Friday, 13 December 2013

REVIEW - CIRCLES


Complex thoughts and challenging ideas are replaced by melodrama and contrivance in Srdan Golubovic's high-minded and highly strung tale of guilt and prejudice. The triple-stranded plot feels honest, though, only it can't be that hard to drum up three soap opera subplots that reach their dramatic peak at the same chronological point. An act of kindness and an act of brutality affect several people, each from the same town in war-torn Bosnia, even twelve years later, as they reside in different parts of Europe. In his concern for how those acts have shaped these people's lives in those twelve years, Golubovic's film is astute, if somewhat light on detail. Such astuteness comes to a halt when the drama reaches its central focus, and Golubovic and co-writer Melina Pota Koljevic succumb to sentiment and to narrative resolutions that feel much too pat for material whose roots lie in such fertile, delicate soil. Initially revered themes are put on the back burner, though the commitment to them was perhaps never that strong, as on closer inspection they appear cosmetic and arbitrary, providing nothing in return to its potent setting for all that it reaps from it.
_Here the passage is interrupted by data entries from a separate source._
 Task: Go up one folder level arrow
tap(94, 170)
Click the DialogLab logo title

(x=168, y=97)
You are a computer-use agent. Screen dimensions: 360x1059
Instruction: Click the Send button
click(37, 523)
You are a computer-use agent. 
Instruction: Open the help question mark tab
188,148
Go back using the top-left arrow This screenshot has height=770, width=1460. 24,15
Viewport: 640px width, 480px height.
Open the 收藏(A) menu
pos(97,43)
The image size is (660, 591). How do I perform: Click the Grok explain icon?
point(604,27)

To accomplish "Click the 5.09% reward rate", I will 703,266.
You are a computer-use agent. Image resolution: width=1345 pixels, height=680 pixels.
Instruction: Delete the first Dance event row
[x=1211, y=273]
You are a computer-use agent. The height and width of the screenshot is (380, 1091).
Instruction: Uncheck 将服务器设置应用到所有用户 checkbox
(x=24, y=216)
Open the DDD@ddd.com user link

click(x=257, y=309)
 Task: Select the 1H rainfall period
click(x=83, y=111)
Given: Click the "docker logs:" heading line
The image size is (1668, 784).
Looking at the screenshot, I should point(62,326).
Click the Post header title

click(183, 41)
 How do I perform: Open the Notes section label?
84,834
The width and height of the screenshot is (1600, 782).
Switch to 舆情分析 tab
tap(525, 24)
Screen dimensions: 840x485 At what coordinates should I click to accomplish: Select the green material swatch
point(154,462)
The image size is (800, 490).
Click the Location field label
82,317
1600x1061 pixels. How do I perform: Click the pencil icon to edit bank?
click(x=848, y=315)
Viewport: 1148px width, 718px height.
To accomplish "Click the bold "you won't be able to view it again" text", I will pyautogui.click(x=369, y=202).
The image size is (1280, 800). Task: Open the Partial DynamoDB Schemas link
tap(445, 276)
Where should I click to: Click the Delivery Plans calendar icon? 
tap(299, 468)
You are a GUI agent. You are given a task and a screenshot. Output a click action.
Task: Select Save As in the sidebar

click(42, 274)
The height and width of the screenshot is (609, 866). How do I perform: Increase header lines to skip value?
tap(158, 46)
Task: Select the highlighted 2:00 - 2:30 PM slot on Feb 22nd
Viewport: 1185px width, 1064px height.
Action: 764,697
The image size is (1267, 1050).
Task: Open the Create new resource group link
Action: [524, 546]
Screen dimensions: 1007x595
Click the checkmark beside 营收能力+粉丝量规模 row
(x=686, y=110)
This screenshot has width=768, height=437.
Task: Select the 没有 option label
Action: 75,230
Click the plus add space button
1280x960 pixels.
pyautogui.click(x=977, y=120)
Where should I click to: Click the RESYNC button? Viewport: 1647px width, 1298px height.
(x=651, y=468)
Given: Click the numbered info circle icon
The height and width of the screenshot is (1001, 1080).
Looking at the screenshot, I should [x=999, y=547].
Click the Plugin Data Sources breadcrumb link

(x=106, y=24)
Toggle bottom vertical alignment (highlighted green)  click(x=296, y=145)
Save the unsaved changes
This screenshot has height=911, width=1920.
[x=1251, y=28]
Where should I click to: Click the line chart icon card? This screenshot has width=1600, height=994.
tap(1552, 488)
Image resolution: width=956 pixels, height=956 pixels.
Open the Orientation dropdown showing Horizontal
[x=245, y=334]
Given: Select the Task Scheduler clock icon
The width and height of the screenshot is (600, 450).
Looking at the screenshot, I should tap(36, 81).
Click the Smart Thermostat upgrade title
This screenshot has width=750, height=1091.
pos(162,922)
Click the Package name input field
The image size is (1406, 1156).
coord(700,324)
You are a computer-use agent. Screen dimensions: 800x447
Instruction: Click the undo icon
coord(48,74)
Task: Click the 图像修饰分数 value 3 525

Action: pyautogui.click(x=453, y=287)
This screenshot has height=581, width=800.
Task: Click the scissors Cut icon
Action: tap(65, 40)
The film's first half, in which Golubovic's appetite for activity has yet to reach danger point, doesn't force the connections between its three storylines, and the gradual apprehension of specifics is very involving; would that the film resisted betraying such audience involvement by neglecting to develop the ideas it purports to have at its heart. Aleksandar Ilic's cinematography is robust. Acting is modest but effective from the whole ensemble.